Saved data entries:
* * *

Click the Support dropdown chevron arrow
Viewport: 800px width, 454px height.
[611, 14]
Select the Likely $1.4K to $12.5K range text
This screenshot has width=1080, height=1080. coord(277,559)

* * *

> **REQUIREMENT**: The answer is the full set of records above, repeated exactly.

> **FINISHED EXERCISE**:
Click the Support dropdown chevron arrow
Viewport: 800px width, 454px height.
[611, 14]
Select the Likely $1.4K to $12.5K range text
This screenshot has width=1080, height=1080. coord(277,559)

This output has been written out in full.